Emit an exact copy of the lines running from the start of the records to the line containing "Collapse the Histogram", both included.

(DATASET RECORDS Opens)

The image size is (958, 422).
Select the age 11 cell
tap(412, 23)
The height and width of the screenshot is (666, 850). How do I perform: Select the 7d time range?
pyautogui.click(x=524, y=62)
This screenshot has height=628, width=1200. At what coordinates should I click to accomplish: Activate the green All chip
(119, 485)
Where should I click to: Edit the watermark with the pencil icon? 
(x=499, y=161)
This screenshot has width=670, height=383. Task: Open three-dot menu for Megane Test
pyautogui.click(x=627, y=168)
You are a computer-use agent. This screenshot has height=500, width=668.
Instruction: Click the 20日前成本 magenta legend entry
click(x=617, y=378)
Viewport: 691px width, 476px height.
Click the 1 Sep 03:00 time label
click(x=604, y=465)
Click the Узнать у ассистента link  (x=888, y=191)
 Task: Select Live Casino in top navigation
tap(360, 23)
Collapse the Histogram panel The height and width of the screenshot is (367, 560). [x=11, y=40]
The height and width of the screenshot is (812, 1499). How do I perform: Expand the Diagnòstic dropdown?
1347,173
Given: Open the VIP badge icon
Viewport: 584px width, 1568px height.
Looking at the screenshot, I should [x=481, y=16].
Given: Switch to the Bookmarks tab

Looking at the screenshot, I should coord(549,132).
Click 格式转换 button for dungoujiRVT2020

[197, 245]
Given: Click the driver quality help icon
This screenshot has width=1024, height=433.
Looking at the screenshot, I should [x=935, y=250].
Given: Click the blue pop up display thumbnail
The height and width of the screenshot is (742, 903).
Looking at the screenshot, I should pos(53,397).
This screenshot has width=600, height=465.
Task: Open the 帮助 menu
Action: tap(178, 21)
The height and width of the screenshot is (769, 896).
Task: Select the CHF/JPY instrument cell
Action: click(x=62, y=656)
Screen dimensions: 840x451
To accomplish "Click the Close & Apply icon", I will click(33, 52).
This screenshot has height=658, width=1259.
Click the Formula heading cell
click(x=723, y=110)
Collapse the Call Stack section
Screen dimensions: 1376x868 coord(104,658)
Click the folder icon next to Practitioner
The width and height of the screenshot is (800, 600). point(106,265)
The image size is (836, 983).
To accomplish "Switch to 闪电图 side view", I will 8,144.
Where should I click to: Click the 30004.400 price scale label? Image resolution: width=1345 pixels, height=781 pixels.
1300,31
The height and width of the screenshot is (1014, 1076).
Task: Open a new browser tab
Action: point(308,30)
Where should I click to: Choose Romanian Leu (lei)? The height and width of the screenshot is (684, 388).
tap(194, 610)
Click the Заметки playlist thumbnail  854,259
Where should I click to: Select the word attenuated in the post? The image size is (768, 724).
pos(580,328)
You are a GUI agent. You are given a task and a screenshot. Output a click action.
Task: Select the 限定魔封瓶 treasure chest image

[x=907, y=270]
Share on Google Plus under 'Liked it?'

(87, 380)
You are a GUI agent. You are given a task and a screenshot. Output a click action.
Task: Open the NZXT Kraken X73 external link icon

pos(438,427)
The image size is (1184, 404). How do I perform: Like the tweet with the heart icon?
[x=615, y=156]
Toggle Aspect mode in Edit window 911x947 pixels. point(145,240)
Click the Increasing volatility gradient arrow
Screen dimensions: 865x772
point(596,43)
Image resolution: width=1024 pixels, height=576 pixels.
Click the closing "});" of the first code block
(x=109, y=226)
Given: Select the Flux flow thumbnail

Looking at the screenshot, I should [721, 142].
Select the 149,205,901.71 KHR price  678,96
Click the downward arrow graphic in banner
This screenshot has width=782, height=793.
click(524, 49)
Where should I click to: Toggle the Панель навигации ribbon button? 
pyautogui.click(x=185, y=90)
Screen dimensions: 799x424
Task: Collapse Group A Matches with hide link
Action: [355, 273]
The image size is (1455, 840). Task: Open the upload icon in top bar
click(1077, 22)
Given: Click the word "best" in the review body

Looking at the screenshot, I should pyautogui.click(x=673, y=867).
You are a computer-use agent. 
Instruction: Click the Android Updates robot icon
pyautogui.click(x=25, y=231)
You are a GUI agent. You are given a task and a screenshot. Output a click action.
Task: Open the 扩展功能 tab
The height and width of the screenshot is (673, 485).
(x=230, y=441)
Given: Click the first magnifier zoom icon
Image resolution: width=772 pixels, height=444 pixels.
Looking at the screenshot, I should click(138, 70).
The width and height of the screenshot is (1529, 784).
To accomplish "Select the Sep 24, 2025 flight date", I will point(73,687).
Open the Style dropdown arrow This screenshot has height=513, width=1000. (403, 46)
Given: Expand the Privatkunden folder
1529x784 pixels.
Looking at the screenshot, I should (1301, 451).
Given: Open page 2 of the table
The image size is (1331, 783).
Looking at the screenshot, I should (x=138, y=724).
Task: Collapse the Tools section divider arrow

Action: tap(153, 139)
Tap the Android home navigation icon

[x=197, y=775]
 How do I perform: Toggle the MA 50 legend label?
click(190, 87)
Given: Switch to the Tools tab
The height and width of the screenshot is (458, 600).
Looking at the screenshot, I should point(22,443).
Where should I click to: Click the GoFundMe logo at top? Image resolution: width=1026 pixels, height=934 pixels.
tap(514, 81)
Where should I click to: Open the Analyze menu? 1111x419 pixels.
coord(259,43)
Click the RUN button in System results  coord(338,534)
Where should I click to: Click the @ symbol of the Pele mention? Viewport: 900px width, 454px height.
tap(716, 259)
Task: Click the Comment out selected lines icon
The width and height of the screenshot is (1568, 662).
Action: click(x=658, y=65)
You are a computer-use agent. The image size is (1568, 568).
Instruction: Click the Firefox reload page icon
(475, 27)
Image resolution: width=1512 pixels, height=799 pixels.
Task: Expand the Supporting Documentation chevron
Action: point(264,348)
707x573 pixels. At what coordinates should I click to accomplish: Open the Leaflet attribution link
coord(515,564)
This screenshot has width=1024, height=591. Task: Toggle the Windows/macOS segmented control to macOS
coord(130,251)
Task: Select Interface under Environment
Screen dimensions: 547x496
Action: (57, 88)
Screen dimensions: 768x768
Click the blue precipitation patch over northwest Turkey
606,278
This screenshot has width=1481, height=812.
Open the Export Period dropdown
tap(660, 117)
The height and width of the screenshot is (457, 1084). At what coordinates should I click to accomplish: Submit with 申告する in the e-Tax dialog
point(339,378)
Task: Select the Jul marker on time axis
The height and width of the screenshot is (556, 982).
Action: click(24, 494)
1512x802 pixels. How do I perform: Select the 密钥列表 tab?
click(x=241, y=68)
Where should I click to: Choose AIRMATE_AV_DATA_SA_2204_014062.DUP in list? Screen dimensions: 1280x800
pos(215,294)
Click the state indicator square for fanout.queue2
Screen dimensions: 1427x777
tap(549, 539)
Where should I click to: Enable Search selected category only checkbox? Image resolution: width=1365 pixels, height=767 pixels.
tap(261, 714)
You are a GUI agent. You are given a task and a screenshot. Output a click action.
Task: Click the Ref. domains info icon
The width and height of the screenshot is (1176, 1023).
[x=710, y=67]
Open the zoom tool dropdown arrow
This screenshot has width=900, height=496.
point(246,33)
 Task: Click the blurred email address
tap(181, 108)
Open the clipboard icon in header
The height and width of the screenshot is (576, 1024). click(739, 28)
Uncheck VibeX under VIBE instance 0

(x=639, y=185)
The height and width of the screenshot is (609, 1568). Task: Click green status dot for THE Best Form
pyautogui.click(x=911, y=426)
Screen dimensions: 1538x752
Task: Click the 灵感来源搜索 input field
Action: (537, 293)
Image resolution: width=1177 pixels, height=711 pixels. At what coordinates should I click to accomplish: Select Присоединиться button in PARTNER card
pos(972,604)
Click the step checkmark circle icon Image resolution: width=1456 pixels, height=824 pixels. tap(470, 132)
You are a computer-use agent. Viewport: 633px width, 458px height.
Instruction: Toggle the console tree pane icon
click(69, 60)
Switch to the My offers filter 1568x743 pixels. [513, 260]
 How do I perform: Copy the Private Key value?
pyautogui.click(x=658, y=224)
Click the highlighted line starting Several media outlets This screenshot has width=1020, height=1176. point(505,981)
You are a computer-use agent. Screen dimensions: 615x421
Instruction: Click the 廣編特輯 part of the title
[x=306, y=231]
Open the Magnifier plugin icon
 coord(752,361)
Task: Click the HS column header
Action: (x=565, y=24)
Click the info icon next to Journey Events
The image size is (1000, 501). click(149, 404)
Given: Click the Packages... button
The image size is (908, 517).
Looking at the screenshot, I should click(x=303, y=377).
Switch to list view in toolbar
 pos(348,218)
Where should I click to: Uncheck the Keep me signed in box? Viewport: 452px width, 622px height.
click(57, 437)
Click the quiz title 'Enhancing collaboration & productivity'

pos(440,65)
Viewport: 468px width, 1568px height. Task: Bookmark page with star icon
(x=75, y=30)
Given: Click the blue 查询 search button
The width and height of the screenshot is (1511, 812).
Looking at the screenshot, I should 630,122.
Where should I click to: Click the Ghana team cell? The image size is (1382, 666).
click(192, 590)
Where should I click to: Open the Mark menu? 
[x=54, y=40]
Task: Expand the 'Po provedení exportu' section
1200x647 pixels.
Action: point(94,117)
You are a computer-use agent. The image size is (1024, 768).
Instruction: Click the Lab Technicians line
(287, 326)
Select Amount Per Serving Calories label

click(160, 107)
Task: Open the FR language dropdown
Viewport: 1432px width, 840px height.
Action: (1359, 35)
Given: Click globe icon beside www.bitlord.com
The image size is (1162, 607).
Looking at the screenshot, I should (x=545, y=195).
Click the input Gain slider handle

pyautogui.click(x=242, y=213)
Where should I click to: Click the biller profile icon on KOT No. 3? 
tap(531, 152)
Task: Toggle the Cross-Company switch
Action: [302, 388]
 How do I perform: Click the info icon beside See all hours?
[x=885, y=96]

(DATASET RECORDS Closes)

» SOLUTION TO THE EXERCISE
The image size is (958, 422).
Select the age 11 cell
tap(412, 23)
The height and width of the screenshot is (666, 850). How do I perform: Select the 7d time range?
pyautogui.click(x=524, y=62)
This screenshot has height=628, width=1200. At what coordinates should I click to accomplish: Activate the green All chip
(119, 485)
Where should I click to: Edit the watermark with the pencil icon? 
(x=499, y=161)
This screenshot has width=670, height=383. Task: Open three-dot menu for Megane Test
pyautogui.click(x=627, y=168)
You are a computer-use agent. This screenshot has height=500, width=668.
Instruction: Click the 20日前成本 magenta legend entry
click(x=617, y=378)
Viewport: 691px width, 476px height.
Click the 1 Sep 03:00 time label
click(x=604, y=465)
Click the Узнать у ассистента link  (x=888, y=191)
 Task: Select Live Casino in top navigation
tap(360, 23)
Collapse the Histogram panel The height and width of the screenshot is (367, 560). [x=11, y=40]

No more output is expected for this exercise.